* INFORMATION SHOWN
>>>>>

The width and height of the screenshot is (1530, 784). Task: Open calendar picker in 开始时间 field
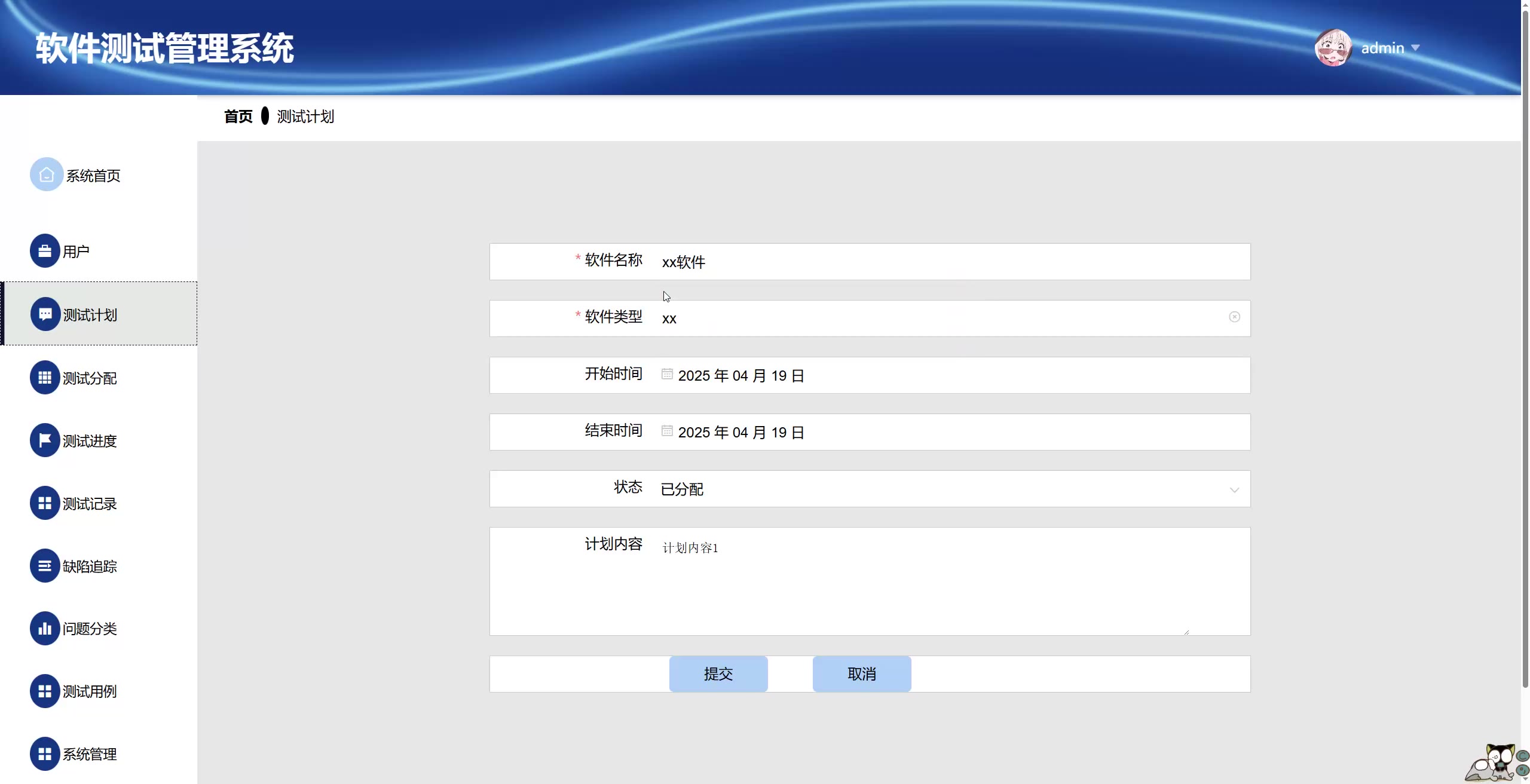click(x=667, y=375)
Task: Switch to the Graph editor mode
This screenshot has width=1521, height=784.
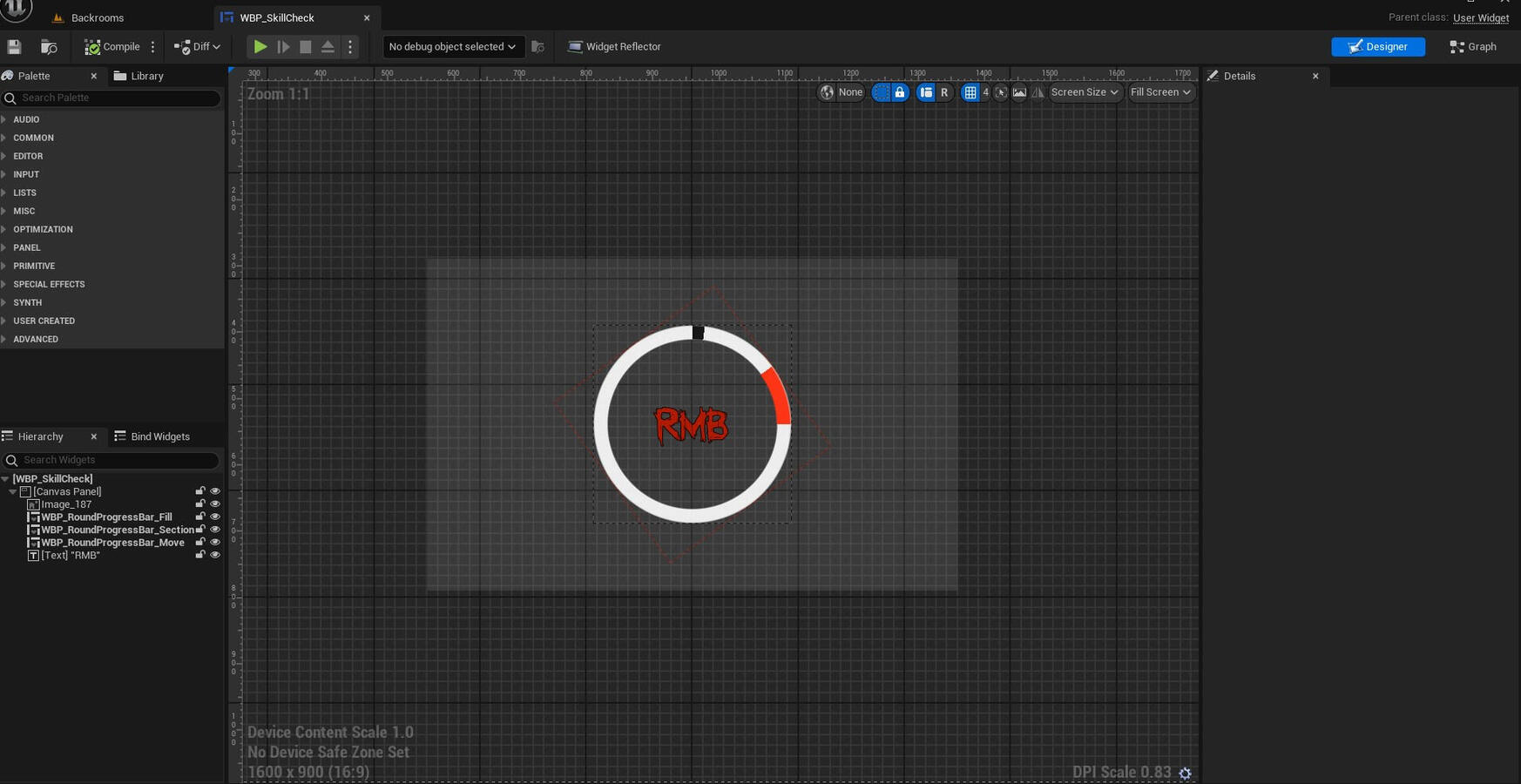Action: pos(1472,47)
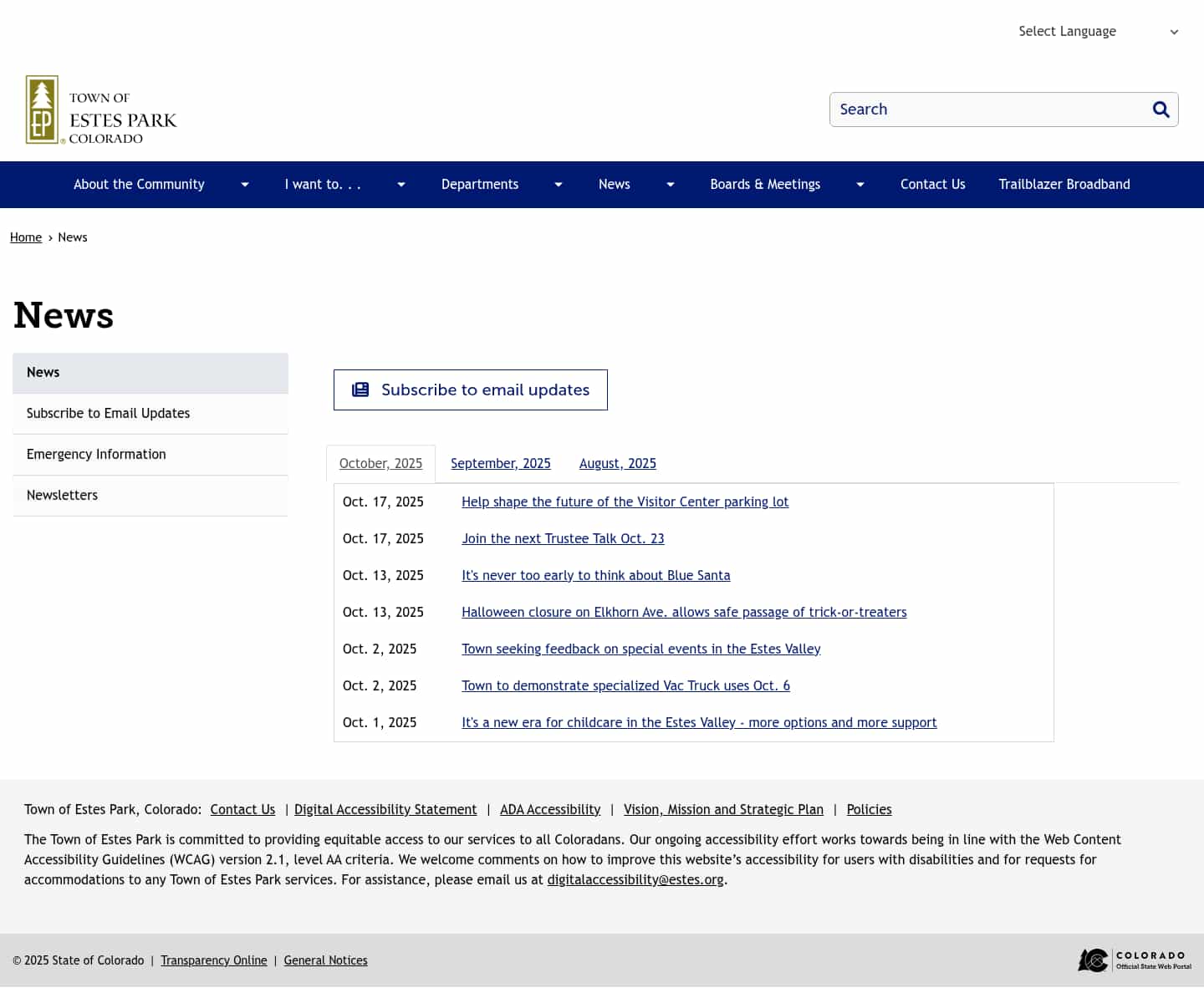Click inside the Search input field

962,109
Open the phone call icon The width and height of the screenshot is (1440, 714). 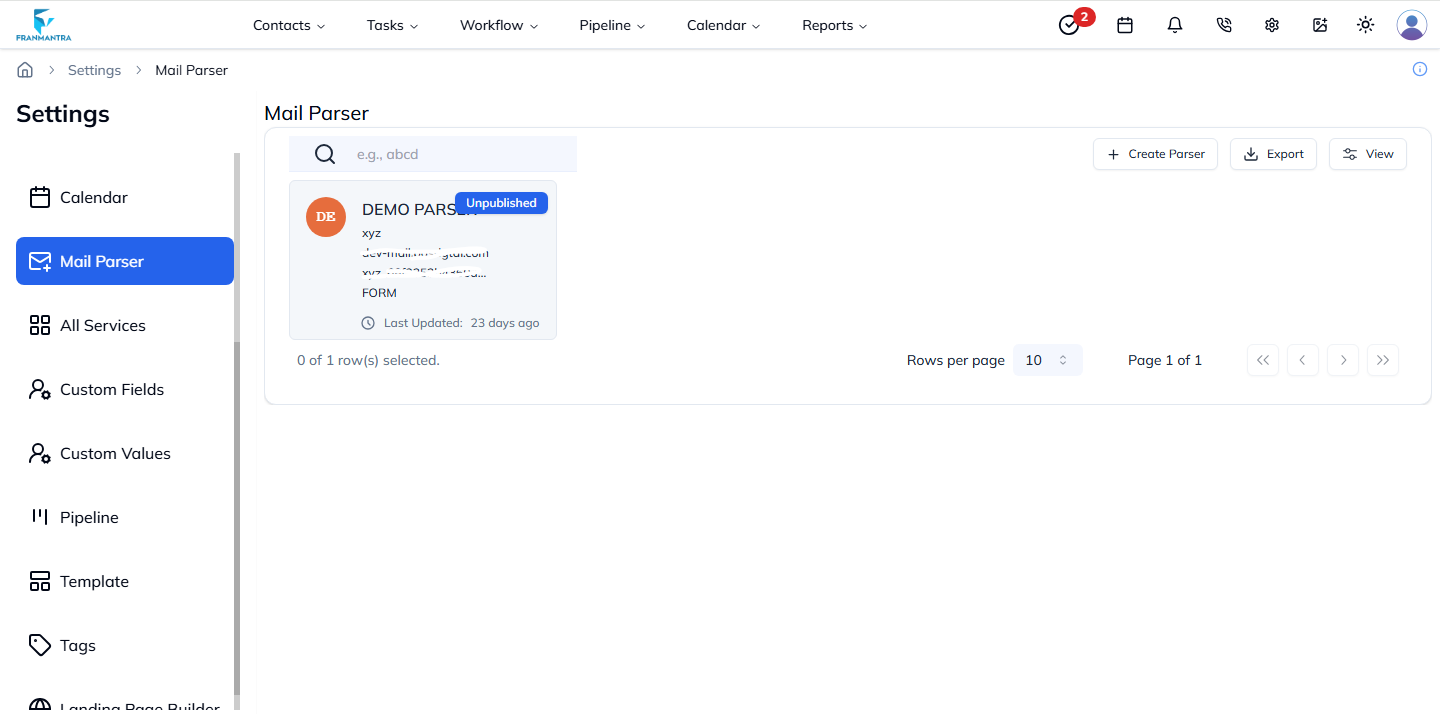(x=1223, y=25)
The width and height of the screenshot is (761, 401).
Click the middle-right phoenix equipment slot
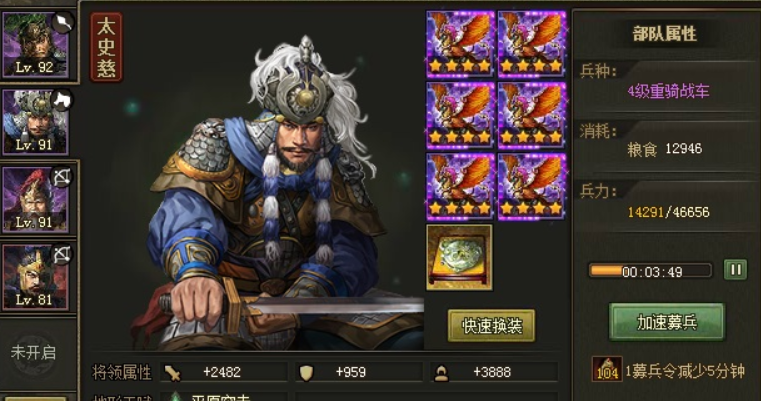532,116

<<<<<

* SET TASK
Render the entries as a numbered list, starting from the line with "The width and height of the screenshot is (761, 401)." up to and including the last line of the entries, and skip any blank lines. Omit the pictures from your list.

* SOLUTION FOR THIS EXERCISE
1. The width and height of the screenshot is (761, 401).
2. Click the middle-right phoenix equipment slot
3. 532,116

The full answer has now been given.